Supposons, j'y consens, que vous mettiez autant d'adresse à nous vaincre, que nous à nous défendre ou à céder, vous conviendrez au moins qu'elle vous devient inutile après le succès. Uniquement occupé de votre nouveau goût, vous vous y livrez sans crainte, sans réserve : ce n'est pas à vous que sa durée importe.
En effet, ces liens réciproquement donnés et reçus, pour parler le jargon de l'amour, vous seul pouvez, à votre choix, les resserrer ou les rompre : heureuses encore, si dans votre légèreté, préférant le mystère à l'éclat, vous vous contentez d'un abandon humiliant, et ne faites pas de l'idole de la veille la victime du lendemain.

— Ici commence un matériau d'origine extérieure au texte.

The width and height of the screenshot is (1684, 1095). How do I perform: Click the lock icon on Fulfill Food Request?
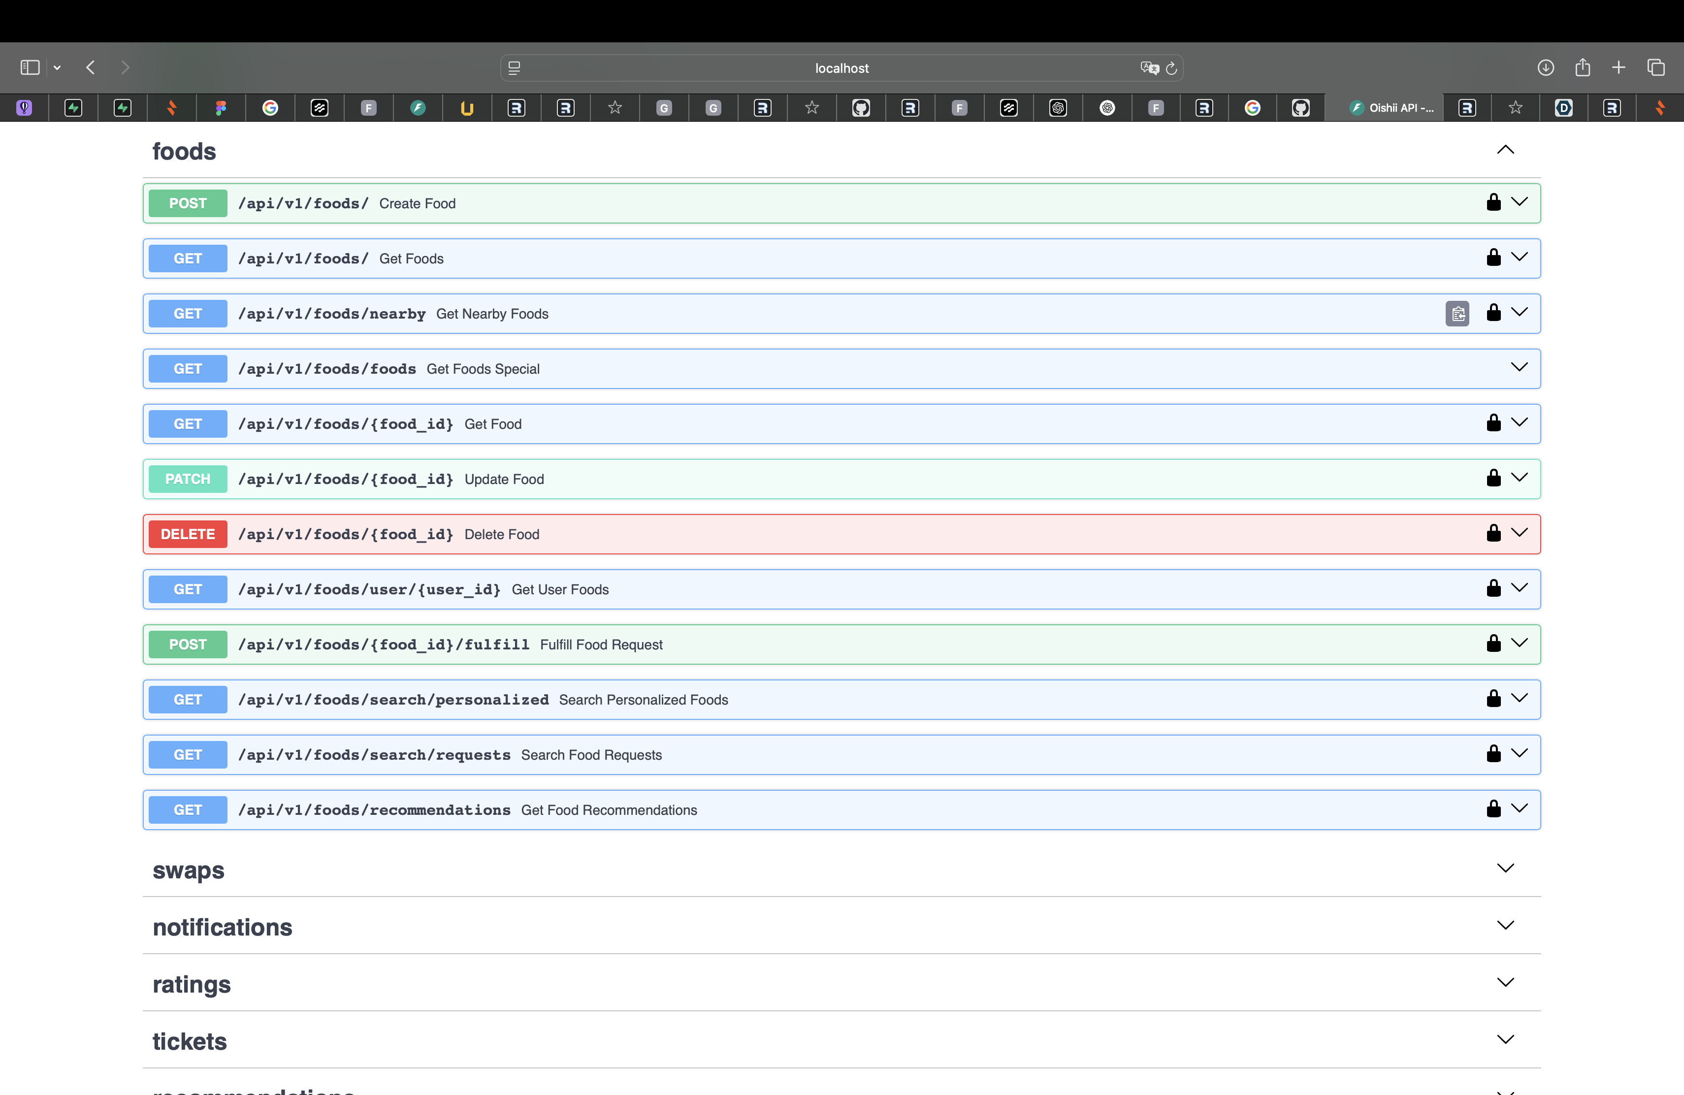click(1493, 644)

Mais qu'une femme infortunée sente la première le poids de sa chaîne, quels risques n'a-t-elle pas à courir, si elle tente de s'y soustraire, si elle ose seulement la soulever ? Ce n'est qu'en tremblant qu'elle essaie d'éloigner d'elle l'homme que son coeur repousse avec effort. S'obstine-t-il à rester, ce qu'elle accordait à l'amour, il faut le livrer à la crainte :
ses bras s'ouvrent encore, quand son coeur est fermé.
Sa prudence doit dénouer avec adresse ces mêmes liens que vous auriez rompus. À la merci de son ennemi, elle est sans ressource, s'il est sans générosité : et comment en espérer de lui, lorsque, si quelquefois on le loue d'en avoir, jamais pourtant on ne le blâme d'en manquer ?
Sans doute, vous ne nierez pas ces vérités que leur évidence a rendues triviales. Si cependant vous m'avez vue, disposant des événements et des opinions, faire de ces hommes si redoutables le jouet de mes caprices ou de mes fantaisies ; ôter aux uns la volonté, aux autres la puissance de me nuire ; si j'ai su tour à tour, et suivant mes goûts mobiles, attacher à ma suite ou rejeter loin de moi ..
Ces Tyrans détrônés devenus mes esclaves ; si, au milieu de ces révolutions fréquentes, ma réputation s'est pourtant conservée pure ; n'avez-vous pas dû en conclure que, née pour venger mon sexe et maîtriser le vôtre, j'avais su me créer des moyens inconnus jusqu'à moi ?"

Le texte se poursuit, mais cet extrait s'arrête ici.